Pour emprunter, les sociétés qui ont une moins bonne cote de crédit doivent payer plus cher que les entreprises solides ou que le gouvernement.

C'est toujours le cas.

Mais depuis l'été dernier, l'écart de taux d'intérêt s'est beaucoup élargi, signe que les investisseurs veulent être mieux rémunérés pour le risque accru qu'ils prennent.

Bref, le marché du crédit est tendu, malgré l'assouplissement de la politique monétaire. En effet, la Réserve Fédérale américaine et la Banque du Canada ont réduit leurs taux d'intérêt à court terme.

Les banques centrales du monde entier ont même mis en place une intervention concertée, du jamais vu depuis le 11 septembre. Mercredi dernier, elles ont annoncé une injection de 113 milliards de liquidités, question d'envoyer un électrochoc dans le marché.

«Mais les banques centrales ont beau injecter des liquidités, l'argent reste bloqué dans le système bancaire», explique Pascal Duquette, président et chef du placement chez Gestion de portefeuille Natcan.

Pour comprendre pourquoi, il faut revenir en arrière À l'origine, les banques récoltaient des épargnes et accordaient des prêts. Elles avaient tout avantage à s'assurer de la qualité des créances, pour éviter les défauts de paiements et les pertes.

Mais avec le temps et les innovations financières, elles en sont venues à revendre leurs portefeuilles de prêts, sous d'autres formes.

Par exemple, elles regroupaient un grand nombre de soldes de cartes de crédit à un taux d'intérêt de 15 ou 16%. Elles les revendaient ensuite en obligations, à un taux d'intérêt beaucoup moins élevé, et empochaient la différence. C'est le principe de la titrisation.

«C'est un modèle très puissant, très rentable», dit M. Duquette. En plus, en enlevant les prêts de leurs livres, les banques n'avaient plus à converser autant de capital.

Elles se sont mises à cuisiner cette recette à toutes les sauces, avec toutes sortes de prêts, dont des hypothèques à risque aux États-Unis.

Affamés de rendement, les investisseurs en redemandaient. Mais l'explosion des défauts de paiement, leur a coupé l'appétit d'un coup sec. La crise de confiance a gelé les liquidités dans le marché.

Les banques qui avaient fournies une garantie implicite ou explicite sur ses produits, sont maintenant forcées de reprendre les prêts dans leurs livres. En revenant en arrière, les banques doivent aussi rebâtir leur capital, explique M. Duquette.
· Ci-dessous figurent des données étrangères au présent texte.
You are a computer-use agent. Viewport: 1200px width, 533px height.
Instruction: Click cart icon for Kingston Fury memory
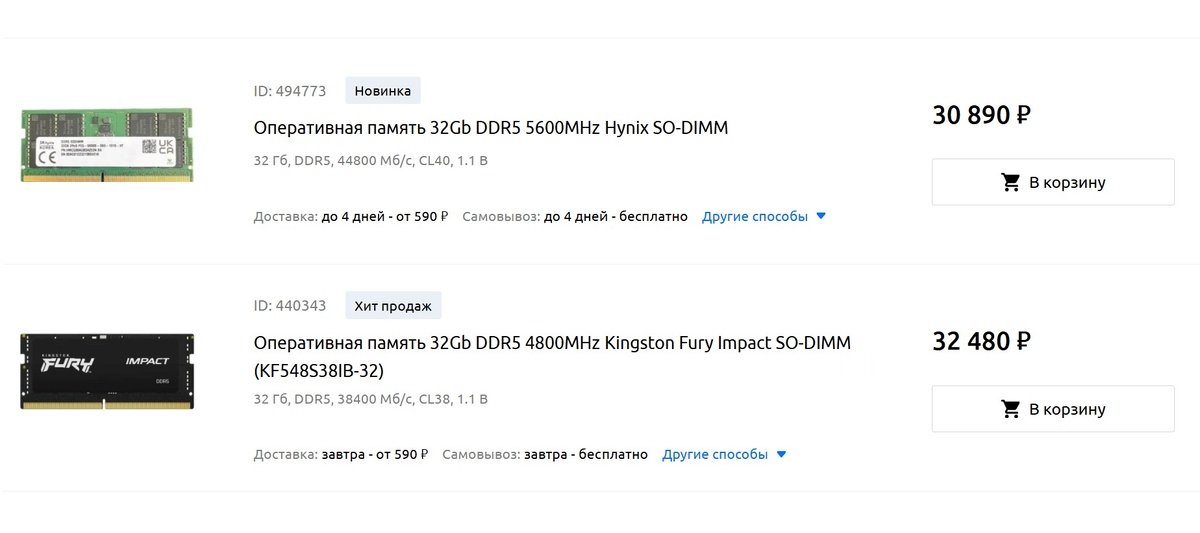tap(1011, 409)
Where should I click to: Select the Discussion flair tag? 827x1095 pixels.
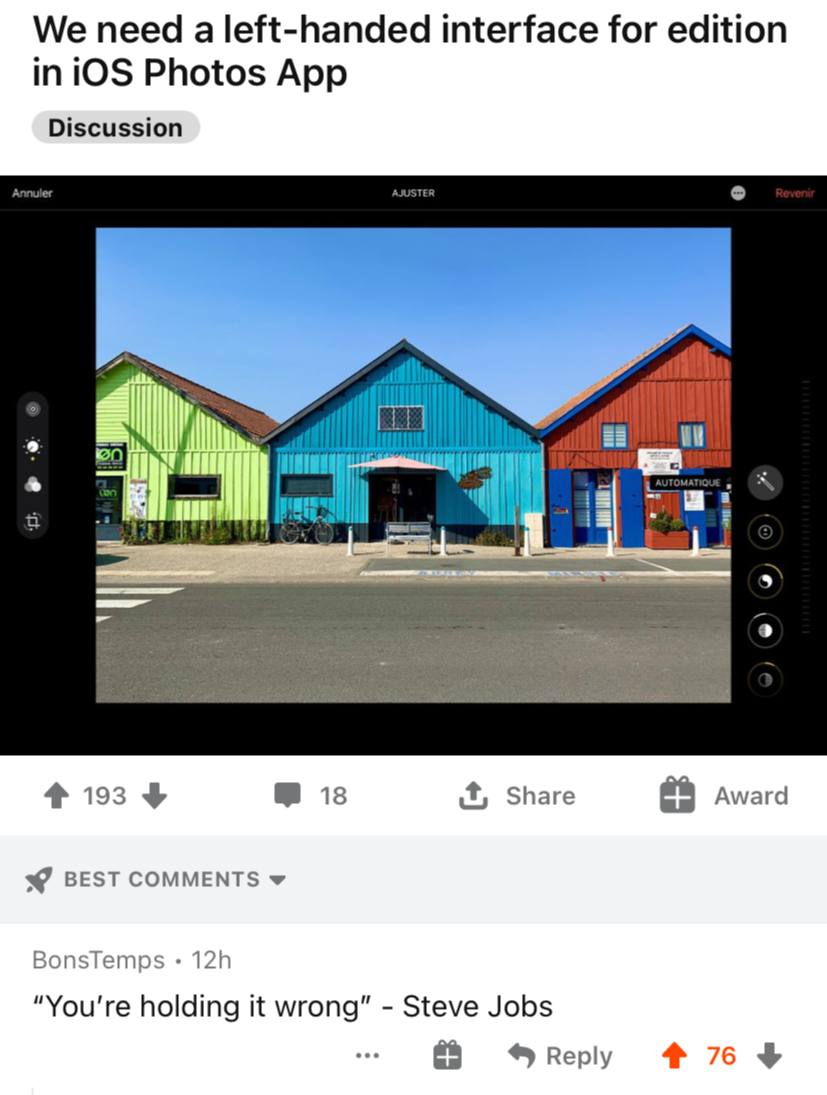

Voilà pourquoi elles sont assoiffées de liquidités. Voilà pourquoi elles absorbent tout ce que les banques centrales injectent.

Et ce n'est pas assez. On a vu plusieurs de grandes banques américaines mettre la hache dans leur dividende. On a vu le géant Citigroup émettre 7,5 milliards de titres à des conditions fort désavantageuses, la semaine dernière. Une aubaine pour l'acquéreur, un fonds souverain du Moyen-Orient dont les coffres débordent de pétro-milliards.

Voilà bien la preuve qu'en temps de crise, l'argent est roi.